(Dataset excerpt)

==========

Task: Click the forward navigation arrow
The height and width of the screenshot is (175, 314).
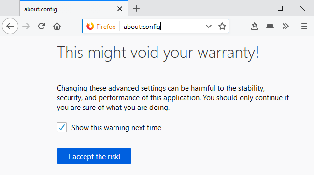Action: (26, 26)
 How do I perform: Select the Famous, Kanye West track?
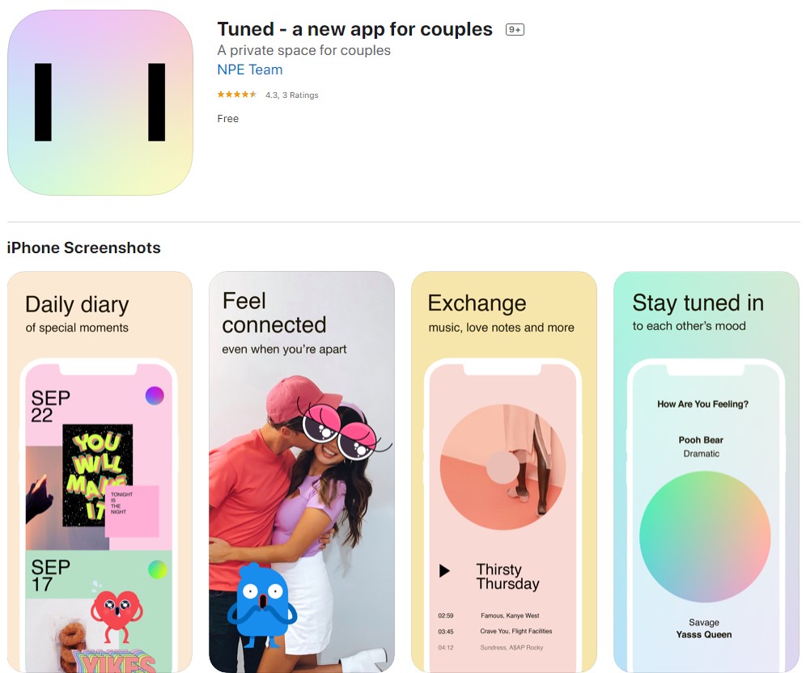pyautogui.click(x=489, y=616)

==========

What to work on: Rescale the whole listing by rewriting every line of it. Multiply only the coordinates in the answers by 1.9, round them to whole numbers (halves go up), and omit the pictures.

Exercise solution:
Task: Click the forward navigation arrow
The height and width of the screenshot is (175, 314).
Action: (49, 49)
 How do I perform: Select the Famous, Kanye West track?
pyautogui.click(x=929, y=1170)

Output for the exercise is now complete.